Berlin Christmas market attacker was a 'ladies man and a charmer' before being radicalised in prison

Anis Amri
Twelve people were killed when Amri drove a lorry into the Christmas market

Anis Amri, the Berlin Christmas market attacker, was a “ladies’ man” before he became radicalised inside an Italian prison, a woman at whose house he stayed has claimed.

The 22-year-old Italian woman, named only as Jessica, spoke out for the first time about Amri in an interview with Germany’s Bild newspaper.

Amri murdered 12 people when he drove a lorry into a packed Christmas market in Berlin in December. Islamic State in Iraq and the Levant (Isil) claimed responsibility for the attack, and released a video of Amri pledging allegiance to its leader.

But Jessica described Amri as “charming” and “almost childlike” when she first met him in 2011. She spoke of her horror when recognised the man who slept on the sofa at her and her husband’s home in Rome in television reports of the attack.

Jessica’s husband, who is not named in the interview, is a Tunisian asylum-seeker like Amri.  The two men met when they arrived on the Italian island of Lampedusa.

“They’d both done a lot of bad stuff: drunk, smoked weed, hit on women,” Jessica said. “Anis was a rebel.
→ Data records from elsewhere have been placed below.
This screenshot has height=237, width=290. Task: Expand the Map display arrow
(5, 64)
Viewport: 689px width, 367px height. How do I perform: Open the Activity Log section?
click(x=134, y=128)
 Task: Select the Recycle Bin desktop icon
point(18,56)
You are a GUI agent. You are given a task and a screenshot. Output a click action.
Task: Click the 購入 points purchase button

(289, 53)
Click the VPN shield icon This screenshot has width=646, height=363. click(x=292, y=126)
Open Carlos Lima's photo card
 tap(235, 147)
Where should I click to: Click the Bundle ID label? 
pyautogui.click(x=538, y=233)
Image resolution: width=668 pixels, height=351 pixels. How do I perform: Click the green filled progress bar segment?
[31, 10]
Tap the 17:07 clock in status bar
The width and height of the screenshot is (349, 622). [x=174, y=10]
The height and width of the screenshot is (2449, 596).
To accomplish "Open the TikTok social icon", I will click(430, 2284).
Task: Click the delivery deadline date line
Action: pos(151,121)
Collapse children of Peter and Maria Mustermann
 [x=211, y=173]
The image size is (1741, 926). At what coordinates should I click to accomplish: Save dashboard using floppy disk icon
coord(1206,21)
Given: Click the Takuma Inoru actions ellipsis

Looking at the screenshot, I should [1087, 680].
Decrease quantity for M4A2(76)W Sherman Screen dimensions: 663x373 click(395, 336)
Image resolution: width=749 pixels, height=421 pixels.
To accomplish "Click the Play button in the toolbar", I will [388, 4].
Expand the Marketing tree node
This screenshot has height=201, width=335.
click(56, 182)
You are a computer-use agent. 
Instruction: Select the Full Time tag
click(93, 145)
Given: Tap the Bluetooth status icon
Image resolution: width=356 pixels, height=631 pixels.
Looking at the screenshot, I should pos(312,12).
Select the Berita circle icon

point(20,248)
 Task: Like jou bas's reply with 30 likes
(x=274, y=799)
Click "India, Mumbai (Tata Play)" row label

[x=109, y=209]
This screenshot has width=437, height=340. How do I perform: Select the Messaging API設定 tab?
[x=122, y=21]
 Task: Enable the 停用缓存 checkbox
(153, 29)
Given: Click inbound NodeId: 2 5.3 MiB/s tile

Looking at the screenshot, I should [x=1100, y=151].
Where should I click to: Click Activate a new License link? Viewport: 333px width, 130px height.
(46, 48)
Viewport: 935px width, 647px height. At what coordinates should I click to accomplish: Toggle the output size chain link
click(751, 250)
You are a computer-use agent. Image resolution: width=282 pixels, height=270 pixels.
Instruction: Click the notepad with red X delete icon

He was stubborn, he didn’t talk much.”

The two became friends but Amri was jailed after he set fire to refugee accommodation. After his release, he asked if he could stay with Jessica and her husband. He arrived in the summer of 2015 with a prayer rug and a robe.

“He was suddenly quite different. Much quieter,” Jessica said. “He prayed at least five times a day. I think he was radicalized in prison. He didn’t smoke any more. If a beer was on the table, he wouldn’t even sit down.”

He spoke only rarely about Isil, and was critical of the group. “He said Isil has nothing to do with the Koran. But I saw some of his friends on Facebook had Isil flags on their profiles. And he talked about attacking Israel with a nuclear bomb.”

After a few weeks he left for Germany, saying he’d found a job there. It was the last Jessica saw of him until she recognised his picture in television reports of the Berlin attack.

“‘Oh my God, that’s Anis’, I told my mother,” she said. “I recognised his mouth. I was trembling all over.”

A few days later Amri, on the run across Europe, was killed in a shoot-out with Italian police in Milan.

The next day officers came to Jessica’s house and questioned her about Amri.

“They wanted to find out if he’d tried to come to us. Of course not,” she said. “We have nothing to do with it. We’re scared of the Islamists. “

Her husband is currently serving a jail sentence for drug trafficking.